**WHAT THE TASK ASKS**
Retype the line with "Image resolution: width=1397" exactly. Then retype every line after it through the end of the entries below, and nothing more, leaving out pictures.

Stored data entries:
________________

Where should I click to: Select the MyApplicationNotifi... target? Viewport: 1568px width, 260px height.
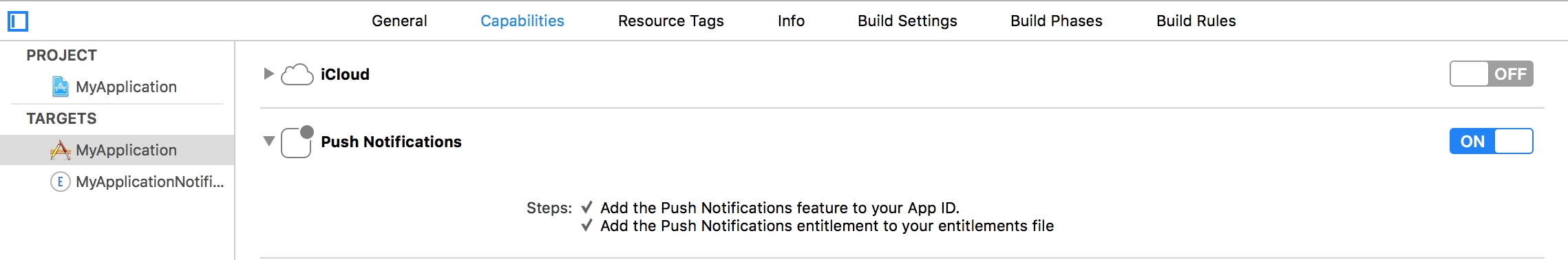[x=117, y=182]
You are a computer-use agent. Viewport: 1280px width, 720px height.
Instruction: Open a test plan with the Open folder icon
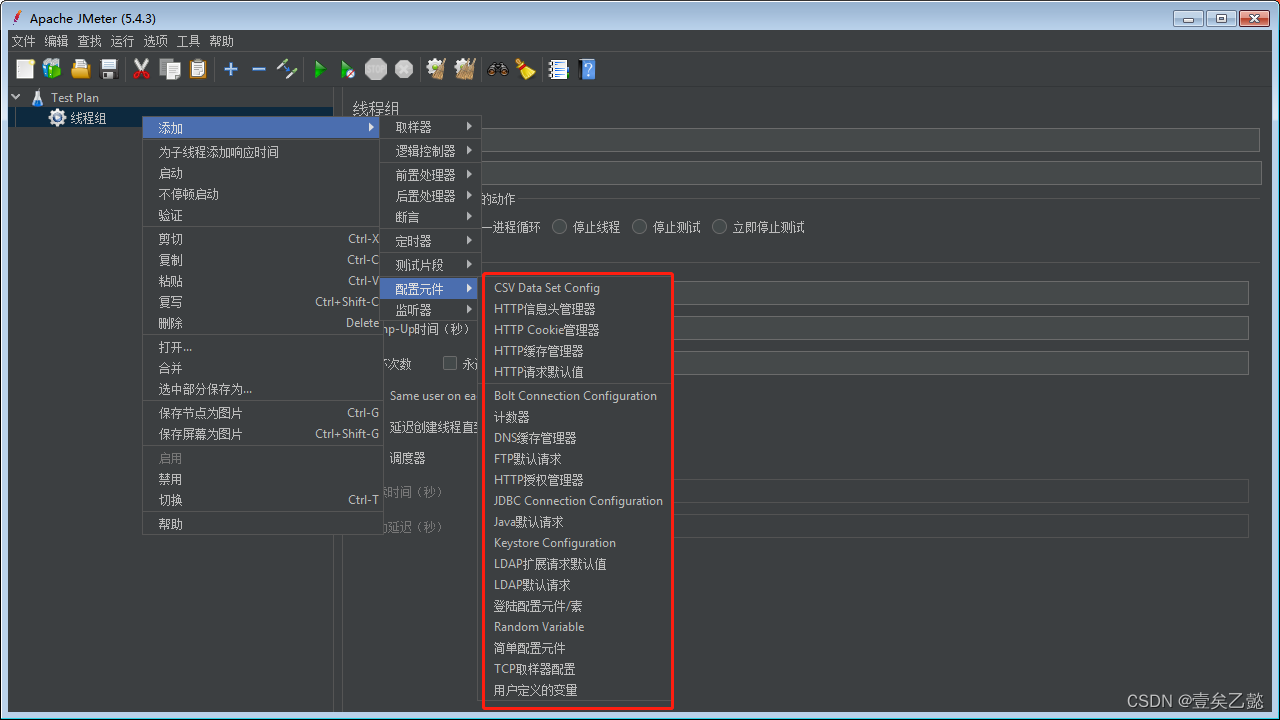coord(81,69)
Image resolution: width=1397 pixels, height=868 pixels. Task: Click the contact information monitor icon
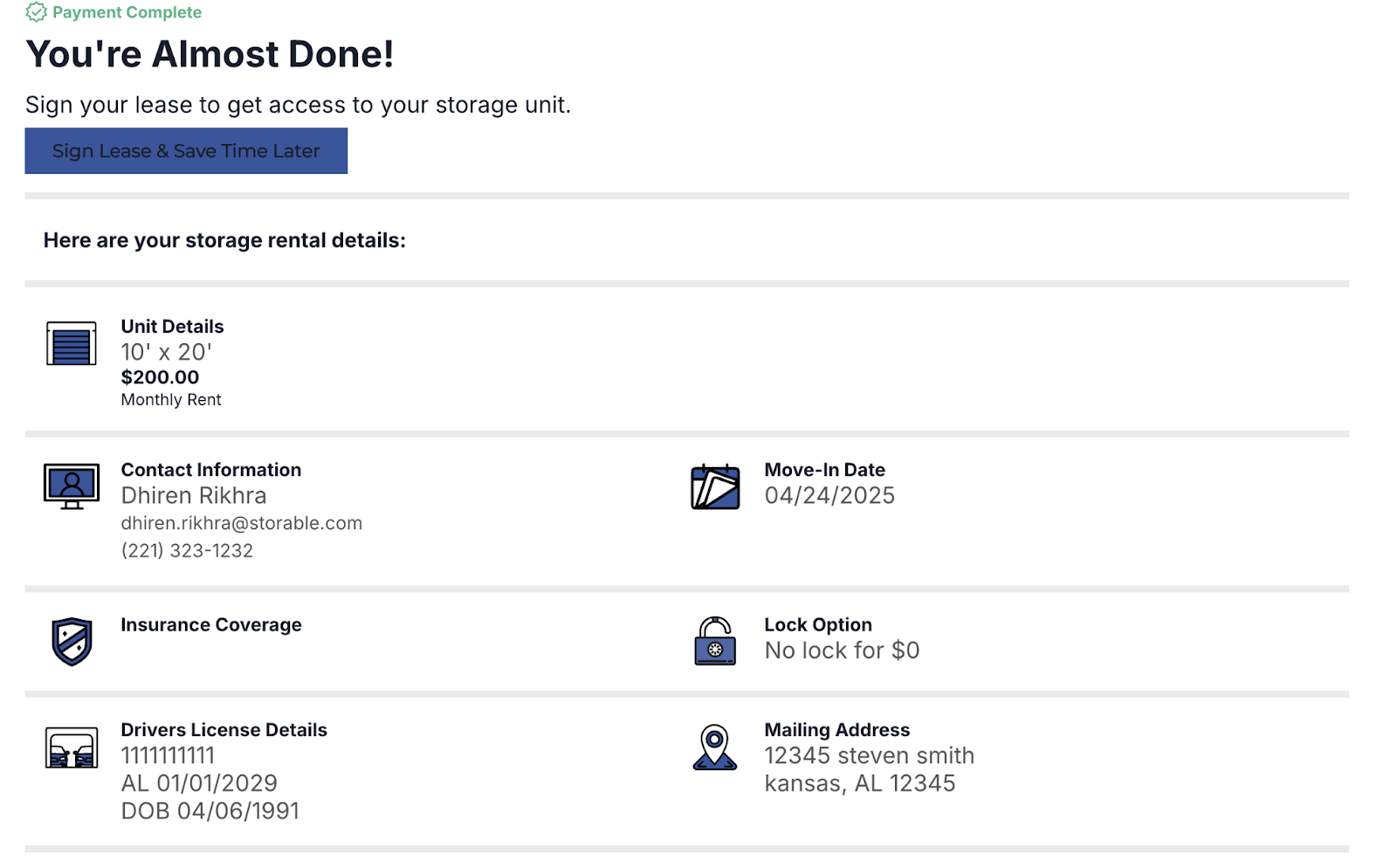click(x=72, y=486)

________________

**ANSWER AREA**
Image resolution: width=1397 pixels, height=868 pixels. Task: Click the contact information monitor icon
click(x=72, y=486)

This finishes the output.